[Element lookup data]
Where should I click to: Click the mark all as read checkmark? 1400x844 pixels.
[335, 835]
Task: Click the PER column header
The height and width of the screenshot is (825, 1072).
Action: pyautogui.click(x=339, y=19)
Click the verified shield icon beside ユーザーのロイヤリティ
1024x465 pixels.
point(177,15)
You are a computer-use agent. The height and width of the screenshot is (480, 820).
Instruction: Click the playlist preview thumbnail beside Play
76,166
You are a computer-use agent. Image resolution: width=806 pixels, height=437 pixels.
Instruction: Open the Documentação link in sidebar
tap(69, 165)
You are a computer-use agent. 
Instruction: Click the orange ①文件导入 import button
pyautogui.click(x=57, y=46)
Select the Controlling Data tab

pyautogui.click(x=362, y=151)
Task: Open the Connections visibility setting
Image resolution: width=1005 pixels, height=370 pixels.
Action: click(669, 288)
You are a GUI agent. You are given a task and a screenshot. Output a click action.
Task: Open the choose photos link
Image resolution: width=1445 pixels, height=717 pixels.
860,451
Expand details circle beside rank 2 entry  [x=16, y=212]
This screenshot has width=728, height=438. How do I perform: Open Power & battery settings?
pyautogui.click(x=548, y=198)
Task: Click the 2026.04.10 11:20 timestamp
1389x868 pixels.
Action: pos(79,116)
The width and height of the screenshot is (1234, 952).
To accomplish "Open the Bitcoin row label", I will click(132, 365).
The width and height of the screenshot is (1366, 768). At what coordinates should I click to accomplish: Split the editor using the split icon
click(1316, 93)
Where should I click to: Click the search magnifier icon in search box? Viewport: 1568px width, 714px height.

▸ **WHAT NEEDS TO BE DONE**:
Rewrite the stretch of data from the start through the line containing "point(177,15)", changing "column header" to "column heading" and keeping everything else unchanged.

▸ **THE REPLY**:
Where should I click to: Click the mark all as read checkmark? 1400x844 pixels.
[335, 835]
Task: Click the PER column heading
The height and width of the screenshot is (825, 1072).
Action: pyautogui.click(x=339, y=19)
Click the verified shield icon beside ユーザーのロイヤリティ
1024x465 pixels.
point(177,15)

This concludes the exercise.